In Aikido, Ishibashi Sensei said, “You have to open up.” When I open up, I can learn, learn about myself. Self-knowledge might be the most useful knowledge. At least in my experience.
Sensei said, “The purpose of Aikido is to release your fear.” Everything quiet inside me. When the 250-pound man punches to my face, I’m afraid. Still, I wait it out. I enter the attack, enter what I fear, and die with honor.

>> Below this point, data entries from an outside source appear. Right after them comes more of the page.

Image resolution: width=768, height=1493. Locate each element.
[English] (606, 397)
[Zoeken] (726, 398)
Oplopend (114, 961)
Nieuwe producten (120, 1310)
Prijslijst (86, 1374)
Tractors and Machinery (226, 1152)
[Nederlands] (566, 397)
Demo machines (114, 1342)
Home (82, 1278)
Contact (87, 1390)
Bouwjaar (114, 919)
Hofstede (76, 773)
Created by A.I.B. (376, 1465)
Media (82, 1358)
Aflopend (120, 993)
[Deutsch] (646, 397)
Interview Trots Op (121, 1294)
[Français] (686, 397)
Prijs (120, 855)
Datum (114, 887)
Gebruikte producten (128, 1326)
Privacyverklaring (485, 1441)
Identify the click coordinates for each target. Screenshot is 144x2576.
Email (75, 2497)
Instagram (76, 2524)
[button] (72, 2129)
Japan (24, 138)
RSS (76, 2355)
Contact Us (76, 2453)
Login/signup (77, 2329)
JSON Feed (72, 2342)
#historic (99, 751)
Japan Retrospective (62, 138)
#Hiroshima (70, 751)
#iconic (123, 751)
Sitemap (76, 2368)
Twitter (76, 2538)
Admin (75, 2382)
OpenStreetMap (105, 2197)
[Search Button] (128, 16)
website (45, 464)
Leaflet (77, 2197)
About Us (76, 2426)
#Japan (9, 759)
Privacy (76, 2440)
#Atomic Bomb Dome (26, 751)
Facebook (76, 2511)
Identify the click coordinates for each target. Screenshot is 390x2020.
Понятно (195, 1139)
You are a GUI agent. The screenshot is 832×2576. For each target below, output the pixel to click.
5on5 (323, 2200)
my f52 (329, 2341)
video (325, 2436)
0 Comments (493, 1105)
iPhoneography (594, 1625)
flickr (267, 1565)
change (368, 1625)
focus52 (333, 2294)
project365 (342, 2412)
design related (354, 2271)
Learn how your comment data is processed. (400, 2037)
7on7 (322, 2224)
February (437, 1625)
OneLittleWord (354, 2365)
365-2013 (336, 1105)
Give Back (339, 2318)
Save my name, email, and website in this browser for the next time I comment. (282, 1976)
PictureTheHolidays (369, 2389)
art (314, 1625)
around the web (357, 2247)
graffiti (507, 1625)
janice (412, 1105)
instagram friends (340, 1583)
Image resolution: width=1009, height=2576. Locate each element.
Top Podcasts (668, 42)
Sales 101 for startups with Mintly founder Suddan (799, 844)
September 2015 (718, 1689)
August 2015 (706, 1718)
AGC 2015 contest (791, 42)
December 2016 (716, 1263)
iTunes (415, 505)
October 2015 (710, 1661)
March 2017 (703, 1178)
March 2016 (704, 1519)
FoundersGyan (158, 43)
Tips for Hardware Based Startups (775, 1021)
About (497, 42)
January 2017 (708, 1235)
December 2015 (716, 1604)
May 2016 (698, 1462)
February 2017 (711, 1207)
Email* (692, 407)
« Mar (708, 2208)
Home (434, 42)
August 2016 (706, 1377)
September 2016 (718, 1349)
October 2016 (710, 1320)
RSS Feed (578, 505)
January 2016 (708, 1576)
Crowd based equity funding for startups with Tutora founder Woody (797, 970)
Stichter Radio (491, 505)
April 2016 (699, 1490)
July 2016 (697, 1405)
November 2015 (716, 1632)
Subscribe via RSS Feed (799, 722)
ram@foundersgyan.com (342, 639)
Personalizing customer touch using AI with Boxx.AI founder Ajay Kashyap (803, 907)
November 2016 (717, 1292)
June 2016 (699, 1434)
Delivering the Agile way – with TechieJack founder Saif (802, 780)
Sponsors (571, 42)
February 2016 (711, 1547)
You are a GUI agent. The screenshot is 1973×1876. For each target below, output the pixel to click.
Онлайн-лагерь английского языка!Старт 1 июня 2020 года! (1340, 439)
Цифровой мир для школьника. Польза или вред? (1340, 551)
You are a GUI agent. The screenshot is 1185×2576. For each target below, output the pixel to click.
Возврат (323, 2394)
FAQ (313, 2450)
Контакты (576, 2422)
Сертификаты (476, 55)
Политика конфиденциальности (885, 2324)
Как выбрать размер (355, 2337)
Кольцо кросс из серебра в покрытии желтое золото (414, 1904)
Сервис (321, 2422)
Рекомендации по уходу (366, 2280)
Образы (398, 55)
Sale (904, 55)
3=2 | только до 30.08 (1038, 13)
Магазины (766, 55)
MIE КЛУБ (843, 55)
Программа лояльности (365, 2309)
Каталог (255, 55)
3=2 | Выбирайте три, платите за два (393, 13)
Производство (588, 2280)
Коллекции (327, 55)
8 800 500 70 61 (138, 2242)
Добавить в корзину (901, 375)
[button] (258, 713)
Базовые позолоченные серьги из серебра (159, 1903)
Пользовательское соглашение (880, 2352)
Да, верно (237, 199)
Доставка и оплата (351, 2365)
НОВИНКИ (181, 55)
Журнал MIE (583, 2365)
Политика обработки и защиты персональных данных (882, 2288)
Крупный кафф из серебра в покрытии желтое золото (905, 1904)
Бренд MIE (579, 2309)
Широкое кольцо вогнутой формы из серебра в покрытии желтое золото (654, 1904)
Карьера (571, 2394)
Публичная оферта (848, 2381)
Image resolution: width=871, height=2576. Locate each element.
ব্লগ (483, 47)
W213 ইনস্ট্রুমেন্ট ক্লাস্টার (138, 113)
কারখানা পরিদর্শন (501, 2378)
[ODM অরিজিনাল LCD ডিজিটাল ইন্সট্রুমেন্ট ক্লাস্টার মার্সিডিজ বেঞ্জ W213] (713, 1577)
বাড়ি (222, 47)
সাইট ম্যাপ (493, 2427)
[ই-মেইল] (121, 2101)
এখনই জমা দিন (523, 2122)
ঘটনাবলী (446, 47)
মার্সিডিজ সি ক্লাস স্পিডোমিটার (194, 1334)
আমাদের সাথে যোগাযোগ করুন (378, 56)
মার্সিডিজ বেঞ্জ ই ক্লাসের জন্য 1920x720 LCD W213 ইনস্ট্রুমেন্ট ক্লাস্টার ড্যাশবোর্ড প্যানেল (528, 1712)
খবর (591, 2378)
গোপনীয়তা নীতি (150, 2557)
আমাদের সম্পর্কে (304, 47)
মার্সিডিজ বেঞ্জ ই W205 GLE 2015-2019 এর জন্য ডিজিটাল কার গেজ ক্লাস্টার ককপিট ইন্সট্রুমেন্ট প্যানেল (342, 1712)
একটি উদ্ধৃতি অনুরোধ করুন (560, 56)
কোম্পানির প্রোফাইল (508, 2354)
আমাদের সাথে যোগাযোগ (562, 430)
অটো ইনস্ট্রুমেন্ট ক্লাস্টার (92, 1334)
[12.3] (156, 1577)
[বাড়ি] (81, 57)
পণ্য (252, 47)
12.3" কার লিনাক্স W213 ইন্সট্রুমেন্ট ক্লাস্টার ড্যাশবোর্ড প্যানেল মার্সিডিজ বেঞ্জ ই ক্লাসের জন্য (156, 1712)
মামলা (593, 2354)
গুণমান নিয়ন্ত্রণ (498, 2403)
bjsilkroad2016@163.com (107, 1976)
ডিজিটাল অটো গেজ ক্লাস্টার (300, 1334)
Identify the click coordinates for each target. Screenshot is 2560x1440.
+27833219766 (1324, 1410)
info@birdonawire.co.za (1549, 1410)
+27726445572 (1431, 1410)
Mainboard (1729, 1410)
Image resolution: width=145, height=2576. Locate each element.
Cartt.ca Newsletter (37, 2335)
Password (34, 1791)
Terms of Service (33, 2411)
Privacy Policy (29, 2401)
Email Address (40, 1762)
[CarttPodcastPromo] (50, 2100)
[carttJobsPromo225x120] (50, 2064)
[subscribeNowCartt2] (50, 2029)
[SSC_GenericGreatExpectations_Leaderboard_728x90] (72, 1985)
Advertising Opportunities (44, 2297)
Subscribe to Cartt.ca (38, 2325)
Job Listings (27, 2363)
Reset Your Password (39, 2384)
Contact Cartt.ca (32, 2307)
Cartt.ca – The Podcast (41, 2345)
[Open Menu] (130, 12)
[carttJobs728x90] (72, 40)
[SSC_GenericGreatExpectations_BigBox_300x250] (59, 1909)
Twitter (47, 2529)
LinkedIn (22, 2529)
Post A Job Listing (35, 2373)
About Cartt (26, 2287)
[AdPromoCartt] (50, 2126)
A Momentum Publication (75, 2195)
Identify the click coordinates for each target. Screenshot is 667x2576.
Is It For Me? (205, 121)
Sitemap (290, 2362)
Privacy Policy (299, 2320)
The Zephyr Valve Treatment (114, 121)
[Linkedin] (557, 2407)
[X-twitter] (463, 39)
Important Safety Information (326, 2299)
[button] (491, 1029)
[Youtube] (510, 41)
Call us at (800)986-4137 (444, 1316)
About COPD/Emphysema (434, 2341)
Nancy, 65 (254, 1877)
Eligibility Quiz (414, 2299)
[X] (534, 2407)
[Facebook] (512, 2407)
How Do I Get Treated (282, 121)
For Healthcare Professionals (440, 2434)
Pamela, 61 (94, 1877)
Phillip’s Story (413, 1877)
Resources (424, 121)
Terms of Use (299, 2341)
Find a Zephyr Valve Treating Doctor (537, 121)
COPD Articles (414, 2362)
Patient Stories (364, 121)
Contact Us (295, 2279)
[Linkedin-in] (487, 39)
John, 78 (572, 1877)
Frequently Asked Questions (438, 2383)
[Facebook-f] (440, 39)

Sensei said, “The safest place to be is under the attack, in the danger.” I stand straight and tall in profile. Well, I stand as tall as I can. I don’t give the attacker an open target. I change the kensen (line of attack) and draw the attacker to my center. I invite the attack. Don’t oppose it. If I defend, I can be defeated. I apply the Aikido technique to myself, not to the attacker. I apply nikkyo (wristlock) to myself and match the attack with yoko-iriminage (strike to the side of head) to the attacker. O-Sensei Morihei Ueshiba said, “True victory is victory over oneself.” I’m always my GOAT (Greatest of All Time) opponent. It’s only me against me.
In the center of the attack, in the danger, I choose to let the attacker pass or end the attack. The attacker chooses to take the fall or stand down. We both choose. I could win or lose. The attacker could win or lose. That’s bushido, the Way of the Samurai.
I enter the attack, enter what I fear, and let go my fear inside that I’m not good enough. My fear that I would never good enough for Dad when I was 8 years old. Although my fear inside never completely disappears, every time I enter what I fear, I let go more of my fear inside. Under the attack, in the danger, I let go my fear inside that I suck, that I don’t deserve love. I reinvent myself from nothing, from mushin, the empty mind. I let go my fear inside that I’m not good enough over, and over, and over, and over again. I reinvent me. Just train.
Someone used me until she could find a man she loved and have a meaningful relationship. What we all want in life. What we all deserve. Although she was kind, she had no respect for me. I was not meaningful. Still, she was asking for my help. I did my best to help her. I got over myself. This wasn’t about me at all. Her happiness was in the balance, was at risk. I tried to be samurai, tried to be of service.
My fear was truth. I let go my fear inside that I’m not good enough. People always do what they want. That’s the human design. I have nothing to do with what goes on inside someone else. I have a lot to so with what goes on inside me. There is always someone who is better than I am. That’s just life. I love myself for who I am and forgive myself for who I’m not. I work on myself, not on others. That’s all I can do. That’s all that we can do.
On the path to end suffering, I let go my fear inside that I’m not good enough over, and over, and over again. Everything quiet inside me. I’m free to be me. I reinvent me. Just train.